**** DOCUMENT EXCERPT
Textbook of AI

Verifiable rewards are reward signals derived from deterministic, machine-checkable correctness criteria rather than from human preferences or learned reward models. They are the cleanest possible reward source for reinforcement learning, and they underpin the post-2024 reasoning-model paradigm exemplified by openai-o3, deepseek-r1-zero, alphaproof and alphageometry-2.

The defining property of a verifiable reward is that there exists a function $\mathrm{verify}: \mathcal{X} \times \mathcal{Y} \to \{0, 1\}$ which, given a problem $x$ and a candidate answer $y$, returns 1 if and only if $y$ is correct, with no judgement, learning, or human in the loop. Canonical examples:

• Mathematics with numerical answers, extract the boxed answer, normalise, compare to the reference. This is the GSM8K / MATH / AIME setting.
• Code execution, run the candidate program against a hidden unit-test suite; pass-or-fail is the reward. APPS, HumanEval, LiveCodeBench, Codeforces all use this.
********
* [USING THE INFORMATION]:
• 1. Answer these from the passage on verifiable rewards.
(a) What does the verify function return when the candidate answer is correct?
(b) Which settings does the passage name for mathematics with numerical answers?
(c) In code execution, what is the candidate program run against?
• 2. Carry on the passage on verifiable rewards from the point where it stops.
The lines here have no connection to the passage on verifiable rewards.
**** DATA
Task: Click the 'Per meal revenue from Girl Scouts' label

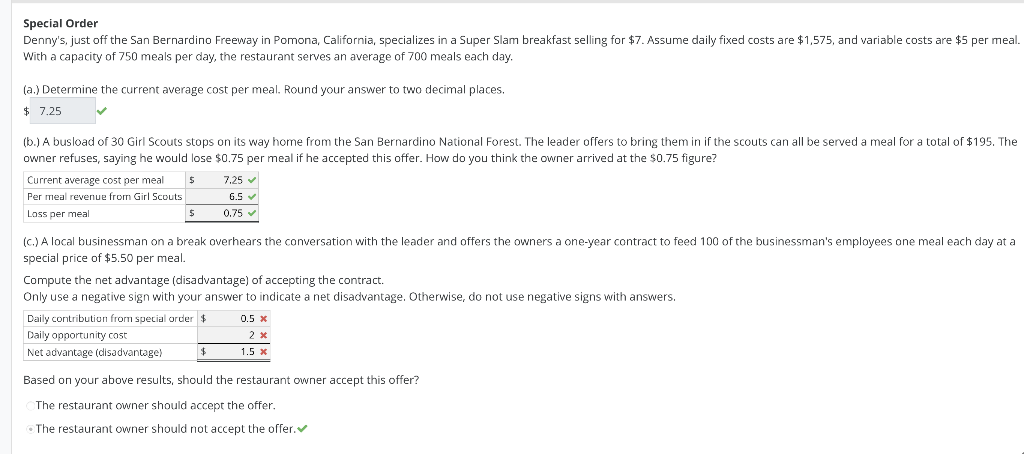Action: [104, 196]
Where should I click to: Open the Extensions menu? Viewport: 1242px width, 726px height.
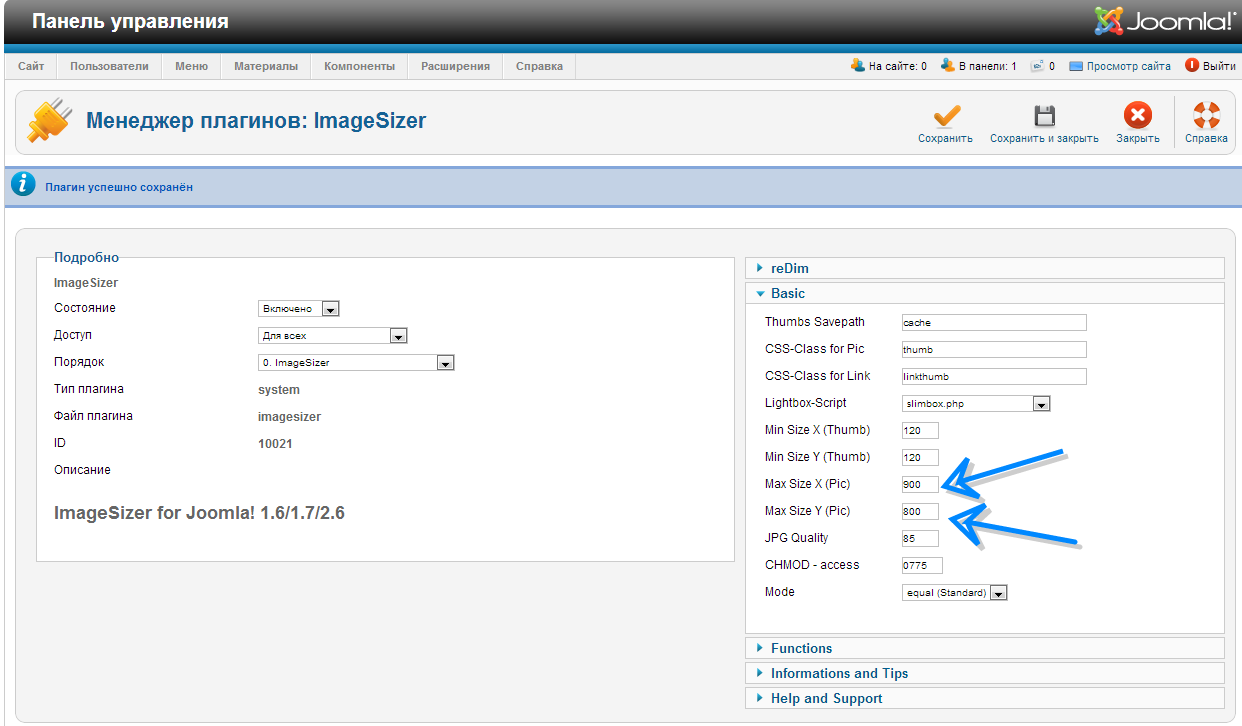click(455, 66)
********
* [RESULTS OF THE TASKS]:
• 1.
(a) It returns 1.
(b) The GSM8K / MATH / AIME setting.
(c) A hidden unit-test suite.

• 2.
• Formal proofs, submit the proof to the Lean / Coq / Isabelle kernel; the kernel accepts or rejects. AlphaProof's reward signal is Lean acceptance, full stop.
• Regex / string match, answer must satisfy a structural predicate.
• Game outcomes, win, lose or draw in chess, Go, board games, Schrittwieser's muzero and AlphaZero precursors.
• Executable plans, the agent actually performs the task in a sandboxed environment and a checker validates the end state.

What unifies these is the absence of a learned reward model in the inner training loop. Compare with RLHF, where the reward $r_\phi(x, y)$ is itself a neural network trained on human preference comparisons; it can be hacked, it drifts as the policy distribution changes, and it requires constant relabelling. Verifiable rewards have none of these failure modes, they are the ground truth.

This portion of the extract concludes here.